BANC, French: a bench, form, sand-bank. They render King's Bench, Banc du Roi; Banc férmé, dans une Eglise, a pew.

Q. When did pew acquire its ecclesiastical-Archdeacon Hare would not call it, sacred-signification? The word occurs in Shakspeare, King Lear, Act III., Scene 4. Tom of Bedlam complains that the Fiend had laid “knives under his pillow, and halters in his pue." I am not clear as to the precise meaning of pew in this passage, but Tom does not mean to describe himself as a church-goer. Rather it implies a closet or retiring-room. Neither in French, German, Italian, nor Latin, can I find any word to enable me to guess at the etymology of this poor monosyllable, which some, haply better churchmen than etymologists, or punsters, might fetch from puer-the French, not the Roman. Private boxes did not make a fairer pretence for uproar in the never-to-be-forgotten days of O. P., than these private prayer boxes furnish for the more decorous, but not less angry, remonstrances

of the Philarchaists. To make them as odious in High Church eyes as possible, their introduction has been ascribed to the Puritans. I am not deep enough in Church history to know whether this charge is true. But they were a very natural excrescence of the undue predominance of the sitting part of the service, which has survived the troubled times when the pulpit was, what the press is now, the great engine of agitation; and the introductory prayer served the purpose of a gazette; when the Church, in short, rivalled the barbers, the bakers, the smithie and the Rialto, as a news-shop and mart of sedition. I thoroughly revere the zeal of the Anglo-Catholics in restoring prayer— public, united, congregational prayer-to its due eminence among religious duties. I approve of their design to restore to devotion her ancient and comely drapery, so long as the ritual is employed as an aid, not as a substitute for heart-worship; and while no superstitious materialism, no talismanic conjuration, no fetish worship is smuggled under the outward and visible; and while ceremonies are not multiplied to a distracting and burdensome excess. As for pews, they are unquestionably ugly, whether empty or full, they are utterly out of keeping with the style of our old and holiest churches. They make the house of prayer too much of a house of merchandise, and what is worst of all, they are a constant source of bickering and ill will. I never knew a church built or repaired, but that the distribution of the pews set divers individuals, if not the whole parish at loggerheads, causing some to desert the

church altogether, and others to attend it for worse than worldly purposes. Often, too, they exhibit much of the tasteless ostentation of new wealth, and are fitted up with a sybarite self-indulgence, that might seem to arise from a gross misinterpretation of the text of St. Paul (1 Cor. xii. 23), which says that those members of the body which we esteem less honourable, upon those we bestow, (or put on) more abundant honour. A text, mistaken also, by our ancestors, in the days of embroidered brayettes, trunk-hose, and by the ladies of the fashion with their callypygian protuberances. But in removing the evil, much caution will be requisite. Pews have been allowed to become private property, a source of profit both to the Church and to individuals.
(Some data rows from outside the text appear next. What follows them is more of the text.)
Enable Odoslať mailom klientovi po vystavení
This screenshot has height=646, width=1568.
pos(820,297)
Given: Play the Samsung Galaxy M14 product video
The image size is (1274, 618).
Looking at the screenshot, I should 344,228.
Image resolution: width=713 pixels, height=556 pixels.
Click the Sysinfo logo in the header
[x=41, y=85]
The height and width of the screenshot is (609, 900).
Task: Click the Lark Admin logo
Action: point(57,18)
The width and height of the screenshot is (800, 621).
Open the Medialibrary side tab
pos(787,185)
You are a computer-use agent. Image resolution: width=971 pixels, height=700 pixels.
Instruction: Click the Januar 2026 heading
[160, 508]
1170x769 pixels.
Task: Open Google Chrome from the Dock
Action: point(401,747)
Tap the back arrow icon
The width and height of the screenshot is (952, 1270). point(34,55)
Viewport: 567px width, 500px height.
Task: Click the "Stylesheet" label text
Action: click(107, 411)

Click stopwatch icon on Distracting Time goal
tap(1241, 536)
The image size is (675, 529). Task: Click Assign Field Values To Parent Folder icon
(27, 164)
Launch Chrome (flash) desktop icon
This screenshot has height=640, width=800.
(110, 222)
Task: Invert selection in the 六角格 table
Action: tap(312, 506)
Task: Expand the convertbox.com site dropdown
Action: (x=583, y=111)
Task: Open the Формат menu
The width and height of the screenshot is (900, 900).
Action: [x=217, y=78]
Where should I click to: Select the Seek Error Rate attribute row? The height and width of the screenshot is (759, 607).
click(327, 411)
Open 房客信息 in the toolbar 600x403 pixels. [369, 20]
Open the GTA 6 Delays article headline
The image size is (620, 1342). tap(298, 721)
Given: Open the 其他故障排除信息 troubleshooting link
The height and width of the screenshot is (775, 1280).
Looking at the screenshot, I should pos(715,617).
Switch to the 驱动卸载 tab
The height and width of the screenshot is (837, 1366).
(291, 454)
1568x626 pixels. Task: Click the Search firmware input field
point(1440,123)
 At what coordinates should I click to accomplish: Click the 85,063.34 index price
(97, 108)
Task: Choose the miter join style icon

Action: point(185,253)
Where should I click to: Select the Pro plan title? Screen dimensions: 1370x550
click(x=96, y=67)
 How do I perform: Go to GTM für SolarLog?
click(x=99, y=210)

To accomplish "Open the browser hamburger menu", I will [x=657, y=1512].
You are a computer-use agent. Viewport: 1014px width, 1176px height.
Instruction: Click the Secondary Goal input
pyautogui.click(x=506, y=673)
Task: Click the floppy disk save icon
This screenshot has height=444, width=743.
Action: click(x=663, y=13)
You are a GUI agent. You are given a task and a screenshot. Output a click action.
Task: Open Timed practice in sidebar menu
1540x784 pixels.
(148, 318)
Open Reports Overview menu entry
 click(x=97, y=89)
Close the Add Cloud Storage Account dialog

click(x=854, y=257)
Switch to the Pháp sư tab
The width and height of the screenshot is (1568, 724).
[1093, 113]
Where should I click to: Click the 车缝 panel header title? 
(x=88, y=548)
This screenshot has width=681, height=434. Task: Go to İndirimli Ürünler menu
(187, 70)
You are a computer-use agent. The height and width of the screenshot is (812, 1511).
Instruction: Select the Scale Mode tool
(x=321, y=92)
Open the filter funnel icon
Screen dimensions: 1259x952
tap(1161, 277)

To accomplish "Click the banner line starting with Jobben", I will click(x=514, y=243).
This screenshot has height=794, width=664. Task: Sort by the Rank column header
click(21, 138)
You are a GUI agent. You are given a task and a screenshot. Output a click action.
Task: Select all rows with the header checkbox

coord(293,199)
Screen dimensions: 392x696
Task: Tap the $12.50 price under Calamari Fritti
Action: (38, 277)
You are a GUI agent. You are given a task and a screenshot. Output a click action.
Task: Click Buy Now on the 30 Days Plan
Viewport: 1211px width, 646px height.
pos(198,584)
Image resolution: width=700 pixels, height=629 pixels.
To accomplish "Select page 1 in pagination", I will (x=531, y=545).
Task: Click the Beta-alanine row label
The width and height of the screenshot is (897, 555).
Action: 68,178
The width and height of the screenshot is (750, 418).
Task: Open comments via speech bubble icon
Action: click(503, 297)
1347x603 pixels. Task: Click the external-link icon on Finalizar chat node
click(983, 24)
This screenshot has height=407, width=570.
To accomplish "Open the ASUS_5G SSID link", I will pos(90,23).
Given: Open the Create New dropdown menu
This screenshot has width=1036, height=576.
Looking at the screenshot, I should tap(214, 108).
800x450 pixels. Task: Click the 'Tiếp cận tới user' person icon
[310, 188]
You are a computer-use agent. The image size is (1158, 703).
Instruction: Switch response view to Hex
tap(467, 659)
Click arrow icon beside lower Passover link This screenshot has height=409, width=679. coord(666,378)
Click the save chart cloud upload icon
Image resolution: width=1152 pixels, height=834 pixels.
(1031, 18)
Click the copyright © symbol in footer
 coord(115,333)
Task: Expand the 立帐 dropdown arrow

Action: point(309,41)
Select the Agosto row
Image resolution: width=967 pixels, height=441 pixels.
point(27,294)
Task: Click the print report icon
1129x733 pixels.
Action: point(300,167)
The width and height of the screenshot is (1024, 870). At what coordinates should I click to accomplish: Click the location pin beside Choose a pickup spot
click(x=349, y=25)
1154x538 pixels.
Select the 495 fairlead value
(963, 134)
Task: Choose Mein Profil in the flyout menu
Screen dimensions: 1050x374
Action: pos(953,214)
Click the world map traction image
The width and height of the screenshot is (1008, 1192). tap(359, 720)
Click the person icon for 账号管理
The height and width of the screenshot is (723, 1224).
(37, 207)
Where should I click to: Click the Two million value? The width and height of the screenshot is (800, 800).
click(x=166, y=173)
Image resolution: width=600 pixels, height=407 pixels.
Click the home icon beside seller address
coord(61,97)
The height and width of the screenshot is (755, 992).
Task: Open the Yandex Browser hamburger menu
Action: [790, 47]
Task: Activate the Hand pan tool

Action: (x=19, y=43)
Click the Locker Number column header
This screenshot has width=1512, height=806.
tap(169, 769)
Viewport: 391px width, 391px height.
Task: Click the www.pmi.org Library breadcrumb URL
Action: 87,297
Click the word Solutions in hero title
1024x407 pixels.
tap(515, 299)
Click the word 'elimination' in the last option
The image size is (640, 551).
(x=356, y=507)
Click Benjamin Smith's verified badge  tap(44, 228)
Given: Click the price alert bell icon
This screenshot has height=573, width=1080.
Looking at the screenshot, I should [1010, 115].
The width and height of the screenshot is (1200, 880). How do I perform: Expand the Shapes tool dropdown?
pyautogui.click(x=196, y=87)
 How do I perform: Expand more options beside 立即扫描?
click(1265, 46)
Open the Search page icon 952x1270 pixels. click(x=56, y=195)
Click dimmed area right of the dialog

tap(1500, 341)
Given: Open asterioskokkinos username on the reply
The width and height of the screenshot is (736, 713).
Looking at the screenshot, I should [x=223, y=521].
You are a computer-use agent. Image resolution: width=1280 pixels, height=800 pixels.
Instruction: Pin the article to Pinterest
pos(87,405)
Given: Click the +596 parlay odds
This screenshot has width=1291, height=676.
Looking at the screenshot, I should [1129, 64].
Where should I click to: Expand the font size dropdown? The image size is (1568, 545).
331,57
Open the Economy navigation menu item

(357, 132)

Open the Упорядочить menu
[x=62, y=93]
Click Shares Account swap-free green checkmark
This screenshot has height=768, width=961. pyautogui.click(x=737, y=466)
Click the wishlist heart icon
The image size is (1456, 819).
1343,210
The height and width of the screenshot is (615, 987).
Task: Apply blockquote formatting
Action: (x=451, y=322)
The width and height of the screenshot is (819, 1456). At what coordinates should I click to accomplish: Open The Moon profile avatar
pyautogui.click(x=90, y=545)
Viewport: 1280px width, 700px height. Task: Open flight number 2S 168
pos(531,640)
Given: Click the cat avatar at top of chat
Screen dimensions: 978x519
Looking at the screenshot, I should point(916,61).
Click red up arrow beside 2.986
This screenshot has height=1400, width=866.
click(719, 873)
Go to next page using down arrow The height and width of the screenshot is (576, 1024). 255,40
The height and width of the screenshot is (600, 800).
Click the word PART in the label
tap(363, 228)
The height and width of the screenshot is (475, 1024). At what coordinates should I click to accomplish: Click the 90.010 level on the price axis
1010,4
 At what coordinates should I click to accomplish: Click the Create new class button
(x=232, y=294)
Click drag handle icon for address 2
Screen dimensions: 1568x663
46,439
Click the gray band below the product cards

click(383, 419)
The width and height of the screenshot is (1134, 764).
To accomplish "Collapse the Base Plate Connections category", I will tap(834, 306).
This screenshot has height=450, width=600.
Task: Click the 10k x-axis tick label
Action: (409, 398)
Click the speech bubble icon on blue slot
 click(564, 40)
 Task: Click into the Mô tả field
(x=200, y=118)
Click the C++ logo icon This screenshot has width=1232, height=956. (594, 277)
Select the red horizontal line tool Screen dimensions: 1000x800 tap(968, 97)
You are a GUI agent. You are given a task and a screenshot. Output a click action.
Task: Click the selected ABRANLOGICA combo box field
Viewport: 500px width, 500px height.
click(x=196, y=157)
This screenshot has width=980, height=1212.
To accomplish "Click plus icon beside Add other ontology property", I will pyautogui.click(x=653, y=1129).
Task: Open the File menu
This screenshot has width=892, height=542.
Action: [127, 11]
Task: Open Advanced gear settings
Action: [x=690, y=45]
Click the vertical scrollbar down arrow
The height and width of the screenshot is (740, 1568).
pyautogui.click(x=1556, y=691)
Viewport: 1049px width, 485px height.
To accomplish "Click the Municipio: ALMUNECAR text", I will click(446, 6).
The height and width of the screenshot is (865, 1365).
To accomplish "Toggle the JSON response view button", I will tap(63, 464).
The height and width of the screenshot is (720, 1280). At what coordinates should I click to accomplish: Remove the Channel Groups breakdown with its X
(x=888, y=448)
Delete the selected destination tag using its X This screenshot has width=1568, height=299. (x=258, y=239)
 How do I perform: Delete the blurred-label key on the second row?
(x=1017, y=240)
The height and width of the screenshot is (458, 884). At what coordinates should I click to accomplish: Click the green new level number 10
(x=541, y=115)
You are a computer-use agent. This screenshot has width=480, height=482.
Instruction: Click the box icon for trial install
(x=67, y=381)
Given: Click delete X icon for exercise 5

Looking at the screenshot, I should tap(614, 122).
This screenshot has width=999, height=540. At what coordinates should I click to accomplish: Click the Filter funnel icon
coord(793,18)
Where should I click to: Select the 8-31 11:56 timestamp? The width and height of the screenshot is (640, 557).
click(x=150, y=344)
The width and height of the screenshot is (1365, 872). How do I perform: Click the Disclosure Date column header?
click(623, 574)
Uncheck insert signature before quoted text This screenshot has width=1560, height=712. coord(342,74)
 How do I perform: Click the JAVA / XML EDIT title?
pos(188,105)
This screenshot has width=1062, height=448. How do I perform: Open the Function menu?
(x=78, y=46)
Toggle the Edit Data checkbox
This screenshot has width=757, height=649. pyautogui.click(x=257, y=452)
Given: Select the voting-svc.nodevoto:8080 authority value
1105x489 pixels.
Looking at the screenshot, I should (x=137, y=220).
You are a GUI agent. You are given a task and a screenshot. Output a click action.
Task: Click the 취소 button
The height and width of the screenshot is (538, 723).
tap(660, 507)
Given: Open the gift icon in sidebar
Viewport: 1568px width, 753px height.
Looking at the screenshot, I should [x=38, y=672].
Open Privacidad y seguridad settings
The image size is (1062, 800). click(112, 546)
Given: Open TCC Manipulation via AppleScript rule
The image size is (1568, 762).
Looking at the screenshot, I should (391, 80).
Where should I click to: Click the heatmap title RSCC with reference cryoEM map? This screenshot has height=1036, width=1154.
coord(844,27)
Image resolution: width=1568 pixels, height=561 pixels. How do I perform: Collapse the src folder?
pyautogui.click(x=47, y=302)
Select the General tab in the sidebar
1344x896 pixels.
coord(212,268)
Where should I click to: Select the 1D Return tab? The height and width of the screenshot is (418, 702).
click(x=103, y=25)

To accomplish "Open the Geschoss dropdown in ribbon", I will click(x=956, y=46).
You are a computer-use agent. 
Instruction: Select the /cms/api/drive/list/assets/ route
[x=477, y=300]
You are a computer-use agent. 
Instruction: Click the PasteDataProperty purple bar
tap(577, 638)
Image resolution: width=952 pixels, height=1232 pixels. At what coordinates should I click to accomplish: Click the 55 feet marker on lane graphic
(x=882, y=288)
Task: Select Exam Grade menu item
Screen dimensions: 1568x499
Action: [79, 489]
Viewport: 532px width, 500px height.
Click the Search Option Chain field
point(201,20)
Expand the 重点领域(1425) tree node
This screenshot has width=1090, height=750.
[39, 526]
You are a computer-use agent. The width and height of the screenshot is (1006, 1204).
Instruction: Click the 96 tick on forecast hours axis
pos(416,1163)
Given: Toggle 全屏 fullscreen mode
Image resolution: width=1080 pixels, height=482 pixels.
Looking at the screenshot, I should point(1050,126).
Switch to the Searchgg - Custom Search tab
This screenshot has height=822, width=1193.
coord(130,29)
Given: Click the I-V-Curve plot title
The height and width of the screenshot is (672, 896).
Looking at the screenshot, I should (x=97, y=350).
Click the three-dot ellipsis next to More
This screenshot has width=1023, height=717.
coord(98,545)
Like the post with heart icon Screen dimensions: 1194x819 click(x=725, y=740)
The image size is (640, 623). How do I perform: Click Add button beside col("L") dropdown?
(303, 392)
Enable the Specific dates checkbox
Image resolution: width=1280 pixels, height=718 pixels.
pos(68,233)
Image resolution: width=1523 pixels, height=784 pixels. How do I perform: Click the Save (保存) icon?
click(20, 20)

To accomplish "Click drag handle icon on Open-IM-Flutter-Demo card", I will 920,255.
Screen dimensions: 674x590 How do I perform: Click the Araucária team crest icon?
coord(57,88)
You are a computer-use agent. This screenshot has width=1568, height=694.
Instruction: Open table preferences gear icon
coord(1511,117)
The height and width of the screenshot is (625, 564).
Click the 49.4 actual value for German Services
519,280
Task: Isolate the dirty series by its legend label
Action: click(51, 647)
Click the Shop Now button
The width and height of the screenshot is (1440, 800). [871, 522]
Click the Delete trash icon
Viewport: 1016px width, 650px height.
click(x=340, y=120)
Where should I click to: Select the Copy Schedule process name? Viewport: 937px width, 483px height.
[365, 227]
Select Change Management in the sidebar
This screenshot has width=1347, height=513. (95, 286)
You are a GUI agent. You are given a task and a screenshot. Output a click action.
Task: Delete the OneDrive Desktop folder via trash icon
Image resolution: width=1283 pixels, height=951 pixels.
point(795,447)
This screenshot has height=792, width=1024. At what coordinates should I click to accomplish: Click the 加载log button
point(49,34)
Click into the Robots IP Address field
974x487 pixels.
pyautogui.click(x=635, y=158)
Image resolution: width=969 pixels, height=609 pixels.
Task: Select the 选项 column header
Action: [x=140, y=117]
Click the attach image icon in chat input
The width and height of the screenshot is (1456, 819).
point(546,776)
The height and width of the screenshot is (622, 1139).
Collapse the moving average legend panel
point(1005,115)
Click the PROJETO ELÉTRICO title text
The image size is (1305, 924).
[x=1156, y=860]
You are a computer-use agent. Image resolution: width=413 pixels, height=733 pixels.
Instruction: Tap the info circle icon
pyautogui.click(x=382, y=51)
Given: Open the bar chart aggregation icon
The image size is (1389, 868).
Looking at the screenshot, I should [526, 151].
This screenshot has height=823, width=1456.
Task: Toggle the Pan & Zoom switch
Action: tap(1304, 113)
They are recommended by that love of family privacy, which the English esteem a virtue, and the safeguard of all domestic virtue, but which they are apt to carry to places where it is absurdly out of place,— to holy places where none should seek his own, and to public places, which those who dislike publicity should never frequent at all. Still, people do like to have their families about them in church, which certainly enables them to keep their children in better order; and too many like to see their tenants and servants at a safe distance, which servants at least are very far from objecting to. Should a minister take upon himself to remove or throw open the pews, he would probably be accused of levelling and popularity-hunting; if not, of a covert desire to subvert all rights of property, and it is to be feared,

VOL. II.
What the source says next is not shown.